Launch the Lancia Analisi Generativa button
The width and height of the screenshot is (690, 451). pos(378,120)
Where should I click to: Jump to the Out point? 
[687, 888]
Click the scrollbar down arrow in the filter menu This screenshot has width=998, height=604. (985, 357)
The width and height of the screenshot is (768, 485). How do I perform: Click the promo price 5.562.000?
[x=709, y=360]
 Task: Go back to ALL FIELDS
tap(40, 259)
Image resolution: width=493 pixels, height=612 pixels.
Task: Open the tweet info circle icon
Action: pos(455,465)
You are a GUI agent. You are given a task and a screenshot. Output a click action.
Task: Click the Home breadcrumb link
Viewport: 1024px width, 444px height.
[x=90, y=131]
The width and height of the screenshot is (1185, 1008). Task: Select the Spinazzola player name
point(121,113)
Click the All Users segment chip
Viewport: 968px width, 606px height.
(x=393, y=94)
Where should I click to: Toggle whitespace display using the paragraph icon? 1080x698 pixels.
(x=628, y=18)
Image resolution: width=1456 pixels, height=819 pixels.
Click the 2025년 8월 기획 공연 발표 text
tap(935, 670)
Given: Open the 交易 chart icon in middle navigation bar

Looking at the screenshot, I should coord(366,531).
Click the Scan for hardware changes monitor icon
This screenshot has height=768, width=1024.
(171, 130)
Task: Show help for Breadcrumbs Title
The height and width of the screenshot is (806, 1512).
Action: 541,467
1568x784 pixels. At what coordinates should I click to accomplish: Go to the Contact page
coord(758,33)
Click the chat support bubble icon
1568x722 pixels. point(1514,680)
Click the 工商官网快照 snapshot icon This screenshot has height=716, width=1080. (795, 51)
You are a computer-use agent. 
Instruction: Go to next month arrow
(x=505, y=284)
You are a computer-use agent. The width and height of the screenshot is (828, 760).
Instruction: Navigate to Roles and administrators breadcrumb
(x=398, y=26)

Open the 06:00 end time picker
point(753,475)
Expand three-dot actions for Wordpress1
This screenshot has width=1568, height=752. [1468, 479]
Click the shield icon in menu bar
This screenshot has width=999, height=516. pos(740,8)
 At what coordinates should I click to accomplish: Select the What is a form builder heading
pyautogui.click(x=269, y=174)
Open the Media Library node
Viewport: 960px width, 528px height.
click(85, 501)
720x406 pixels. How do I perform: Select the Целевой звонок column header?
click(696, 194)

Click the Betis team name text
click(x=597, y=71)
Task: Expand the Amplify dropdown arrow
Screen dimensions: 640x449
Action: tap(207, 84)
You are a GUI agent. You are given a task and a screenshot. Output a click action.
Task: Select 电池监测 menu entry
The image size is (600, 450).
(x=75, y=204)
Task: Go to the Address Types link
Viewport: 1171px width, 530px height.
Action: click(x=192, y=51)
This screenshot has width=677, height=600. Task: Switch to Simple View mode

—————

PROBLEM TO SOLVE
Show all lines of the material in which the word "computer" can be found.

RESULT OF THIS TASK
You are a computer-use agent. 
You are a computer-use agent. The width and height of the screenshot is (828, 760).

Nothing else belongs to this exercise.